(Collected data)
# # # # # # #
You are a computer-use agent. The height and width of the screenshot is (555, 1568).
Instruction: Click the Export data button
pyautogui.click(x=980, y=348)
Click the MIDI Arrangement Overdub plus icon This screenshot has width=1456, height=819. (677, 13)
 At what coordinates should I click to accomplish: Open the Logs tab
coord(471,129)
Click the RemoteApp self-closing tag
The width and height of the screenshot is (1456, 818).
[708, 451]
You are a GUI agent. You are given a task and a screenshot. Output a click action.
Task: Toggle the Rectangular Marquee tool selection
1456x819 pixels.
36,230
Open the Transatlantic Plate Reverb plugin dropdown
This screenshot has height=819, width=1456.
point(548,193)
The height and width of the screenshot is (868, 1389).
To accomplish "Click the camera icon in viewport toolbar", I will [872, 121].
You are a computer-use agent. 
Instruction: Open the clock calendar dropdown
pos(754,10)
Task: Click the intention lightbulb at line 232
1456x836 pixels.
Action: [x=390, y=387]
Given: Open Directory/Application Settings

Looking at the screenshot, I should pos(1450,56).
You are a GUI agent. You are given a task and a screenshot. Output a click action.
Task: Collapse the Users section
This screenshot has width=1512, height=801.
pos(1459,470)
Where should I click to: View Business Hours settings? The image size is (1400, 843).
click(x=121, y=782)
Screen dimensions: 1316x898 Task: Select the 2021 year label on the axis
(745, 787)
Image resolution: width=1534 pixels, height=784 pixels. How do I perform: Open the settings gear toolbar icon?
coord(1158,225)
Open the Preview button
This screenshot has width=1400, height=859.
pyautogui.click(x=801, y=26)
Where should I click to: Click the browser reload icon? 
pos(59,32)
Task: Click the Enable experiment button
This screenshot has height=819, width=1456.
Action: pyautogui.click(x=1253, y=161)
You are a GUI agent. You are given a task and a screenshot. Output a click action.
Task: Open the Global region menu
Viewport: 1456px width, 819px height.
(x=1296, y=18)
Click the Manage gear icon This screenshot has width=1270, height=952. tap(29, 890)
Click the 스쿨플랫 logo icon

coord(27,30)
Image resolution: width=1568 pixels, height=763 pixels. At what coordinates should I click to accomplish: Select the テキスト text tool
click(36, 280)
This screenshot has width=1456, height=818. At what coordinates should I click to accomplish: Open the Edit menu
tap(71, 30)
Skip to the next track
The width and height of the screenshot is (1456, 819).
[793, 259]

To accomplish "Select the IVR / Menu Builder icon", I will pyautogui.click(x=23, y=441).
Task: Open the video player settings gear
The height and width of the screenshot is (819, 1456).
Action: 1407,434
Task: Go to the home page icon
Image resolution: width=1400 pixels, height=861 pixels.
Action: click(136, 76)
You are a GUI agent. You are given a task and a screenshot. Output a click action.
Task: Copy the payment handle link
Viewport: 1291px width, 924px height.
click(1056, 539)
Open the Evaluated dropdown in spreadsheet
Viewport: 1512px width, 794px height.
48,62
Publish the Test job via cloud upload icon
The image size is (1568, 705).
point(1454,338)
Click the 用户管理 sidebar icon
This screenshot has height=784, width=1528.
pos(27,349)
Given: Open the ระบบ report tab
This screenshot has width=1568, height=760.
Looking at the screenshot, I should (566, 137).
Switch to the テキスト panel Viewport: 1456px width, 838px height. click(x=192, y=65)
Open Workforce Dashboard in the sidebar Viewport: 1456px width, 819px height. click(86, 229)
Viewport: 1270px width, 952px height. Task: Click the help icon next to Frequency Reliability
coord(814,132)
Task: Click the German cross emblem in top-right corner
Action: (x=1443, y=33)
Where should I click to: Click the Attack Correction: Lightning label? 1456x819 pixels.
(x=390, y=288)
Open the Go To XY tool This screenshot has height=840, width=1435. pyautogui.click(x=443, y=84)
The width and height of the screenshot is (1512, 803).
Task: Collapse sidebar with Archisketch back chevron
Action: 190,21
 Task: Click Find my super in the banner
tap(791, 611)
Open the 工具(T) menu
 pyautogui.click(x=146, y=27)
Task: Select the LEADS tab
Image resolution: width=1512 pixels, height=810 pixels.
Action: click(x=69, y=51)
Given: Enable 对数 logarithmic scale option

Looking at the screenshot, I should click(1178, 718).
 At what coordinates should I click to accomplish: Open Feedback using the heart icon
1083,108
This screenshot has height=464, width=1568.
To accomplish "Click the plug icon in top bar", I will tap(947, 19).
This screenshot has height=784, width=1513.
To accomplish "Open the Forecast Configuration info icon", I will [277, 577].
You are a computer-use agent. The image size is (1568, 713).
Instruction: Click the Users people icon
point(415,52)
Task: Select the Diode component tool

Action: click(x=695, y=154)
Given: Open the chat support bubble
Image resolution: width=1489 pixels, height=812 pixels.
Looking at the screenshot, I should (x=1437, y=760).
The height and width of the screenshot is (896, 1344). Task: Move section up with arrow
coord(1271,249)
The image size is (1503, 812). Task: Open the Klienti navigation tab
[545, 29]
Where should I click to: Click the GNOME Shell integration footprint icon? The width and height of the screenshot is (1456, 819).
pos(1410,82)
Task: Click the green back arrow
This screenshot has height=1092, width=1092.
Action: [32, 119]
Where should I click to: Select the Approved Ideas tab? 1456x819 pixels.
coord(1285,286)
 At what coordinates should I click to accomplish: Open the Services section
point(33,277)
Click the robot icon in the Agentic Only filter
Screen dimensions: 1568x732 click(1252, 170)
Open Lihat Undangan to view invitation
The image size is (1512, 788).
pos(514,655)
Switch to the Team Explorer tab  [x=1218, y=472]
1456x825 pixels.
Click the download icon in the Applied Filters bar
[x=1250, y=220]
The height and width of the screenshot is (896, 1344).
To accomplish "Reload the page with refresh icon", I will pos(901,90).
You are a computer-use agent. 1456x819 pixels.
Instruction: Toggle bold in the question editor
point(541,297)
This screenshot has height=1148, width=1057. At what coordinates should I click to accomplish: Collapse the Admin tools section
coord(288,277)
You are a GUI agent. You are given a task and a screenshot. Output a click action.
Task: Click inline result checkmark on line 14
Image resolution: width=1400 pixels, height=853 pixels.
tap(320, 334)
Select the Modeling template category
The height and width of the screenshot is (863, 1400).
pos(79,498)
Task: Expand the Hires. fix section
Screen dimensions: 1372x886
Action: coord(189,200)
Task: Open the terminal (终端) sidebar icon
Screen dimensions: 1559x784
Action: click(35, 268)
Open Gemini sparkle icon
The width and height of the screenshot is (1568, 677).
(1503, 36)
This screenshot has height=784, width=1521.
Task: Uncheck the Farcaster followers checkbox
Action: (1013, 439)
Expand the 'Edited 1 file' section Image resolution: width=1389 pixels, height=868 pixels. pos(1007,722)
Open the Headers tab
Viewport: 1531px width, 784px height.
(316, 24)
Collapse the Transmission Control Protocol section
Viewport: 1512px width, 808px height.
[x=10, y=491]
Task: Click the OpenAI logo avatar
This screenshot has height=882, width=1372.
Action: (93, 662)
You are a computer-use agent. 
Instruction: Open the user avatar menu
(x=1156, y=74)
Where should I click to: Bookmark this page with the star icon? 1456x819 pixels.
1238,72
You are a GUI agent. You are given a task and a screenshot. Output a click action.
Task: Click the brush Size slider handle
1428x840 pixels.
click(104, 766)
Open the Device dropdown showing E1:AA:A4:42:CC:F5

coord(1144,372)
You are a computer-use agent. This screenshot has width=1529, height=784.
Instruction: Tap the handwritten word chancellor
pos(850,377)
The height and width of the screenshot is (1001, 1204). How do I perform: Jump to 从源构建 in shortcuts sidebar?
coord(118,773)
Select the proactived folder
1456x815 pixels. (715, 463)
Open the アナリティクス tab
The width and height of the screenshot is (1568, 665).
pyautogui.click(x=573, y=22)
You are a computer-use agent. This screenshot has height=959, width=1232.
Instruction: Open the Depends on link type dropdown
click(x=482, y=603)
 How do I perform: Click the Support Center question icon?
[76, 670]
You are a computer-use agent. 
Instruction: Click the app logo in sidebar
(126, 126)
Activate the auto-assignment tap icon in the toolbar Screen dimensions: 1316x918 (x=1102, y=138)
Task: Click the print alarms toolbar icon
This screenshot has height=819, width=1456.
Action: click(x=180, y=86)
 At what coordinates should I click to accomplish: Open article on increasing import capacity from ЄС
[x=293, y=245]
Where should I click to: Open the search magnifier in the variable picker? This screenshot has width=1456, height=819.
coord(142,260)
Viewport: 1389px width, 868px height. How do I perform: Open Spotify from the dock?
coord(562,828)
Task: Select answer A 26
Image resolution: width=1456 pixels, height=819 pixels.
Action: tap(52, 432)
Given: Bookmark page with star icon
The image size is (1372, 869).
# # # # # # #
**WHAT IS BEING ASKED:** Note how many lines of the entries contain the string "computer", then give that number by itself.

**WRITTEN ANSWER:** 8